--- SOURCE DOCUMENT ---

Stack removal fails
Hey,
we have been using cdk-eks-karpenter for a while now and we have been experiencing issues with the removal of stacks where karpenter has been installed using this package. Basically CloudFormation triggers the delete on the CustomResource which installed the yaml file into the cluster that then fails / times out. In the EKS console all the nodes have already been removed and the cluster is pretty much only still existing on paper (but I cannot connect with kubectl to it anymore). Eventually the CustomResource times out after 1h and CloudFormation fails.
We have produced this sort of minimal example where the error still occurs and where we do nothing more than just creating a cluster within our pre-created VPC and then install karpenter using this package.

---

## [REQUIRED TASK 1]
Condense the paragraph of the stack removal thread that begins "we have been using cdk-eks-karpenter" into a short bulleted list, keeping its main facts.
## [REQUIRED TASK 2]
Retype everything in the stack removal thread from "We have produced" down to "karpenter using this package.", without changing anything.

--- ENTRIES PROVIDED ---

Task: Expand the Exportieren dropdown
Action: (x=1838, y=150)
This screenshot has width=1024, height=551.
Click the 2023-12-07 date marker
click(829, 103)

---
--- ENTRIES PROVIDED ---

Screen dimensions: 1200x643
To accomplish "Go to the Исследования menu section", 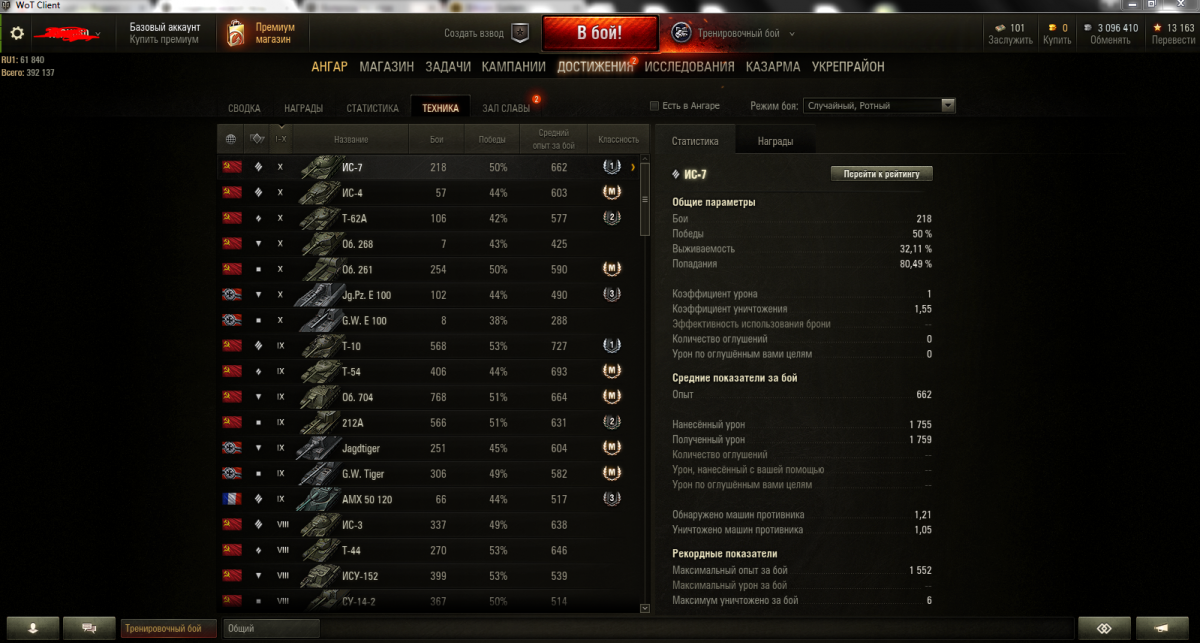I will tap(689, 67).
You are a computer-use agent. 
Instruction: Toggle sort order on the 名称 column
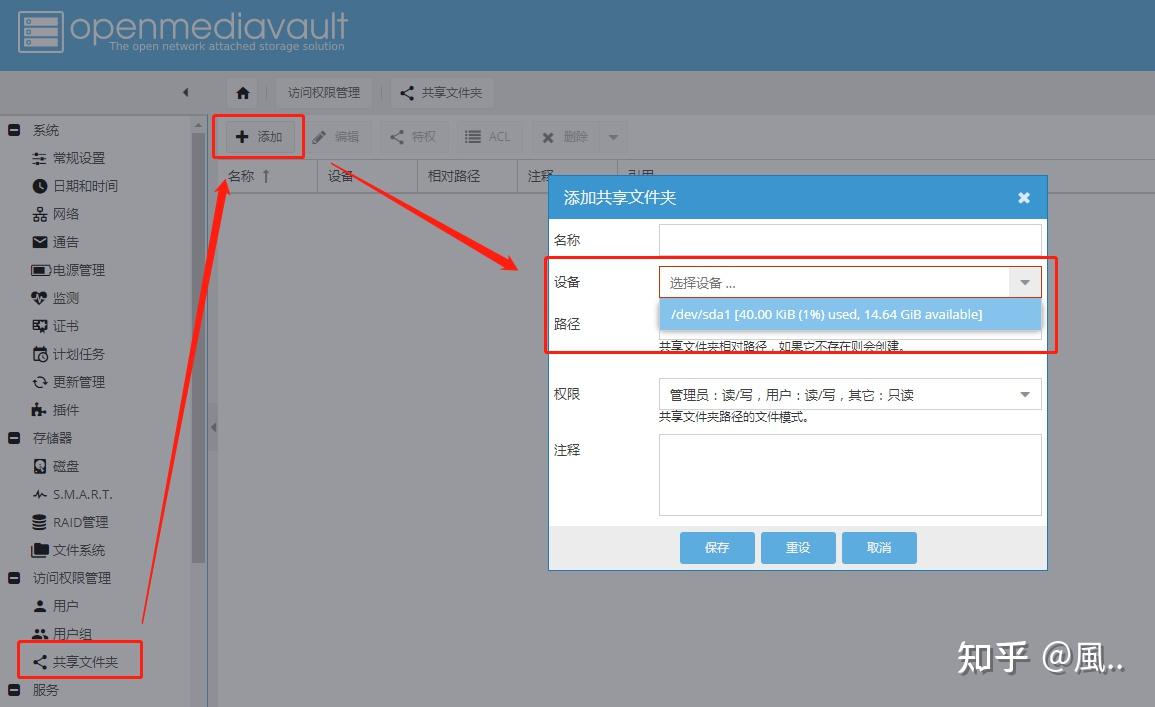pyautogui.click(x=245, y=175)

---

## [RESULT 1]
- The package cdk-eks-karpenter has been in use for a while, and removing stacks where it installed karpenter keeps causing problems.
- CloudFormation triggers the delete on the CustomResource that installed the yaml file into the cluster, and that delete fails or times out.
- In the EKS console all nodes are already removed, and the cluster exists pretty much only on paper; kubectl can no longer connect to it.
- The CustomResource eventually times out after 1h, and CloudFormation fails.

## [RESULT 2]
We have produced this sort of minimal example where the error still occurs and where we do nothing more than just creating a cluster within our pre-created VPC and then install karpenter using this package.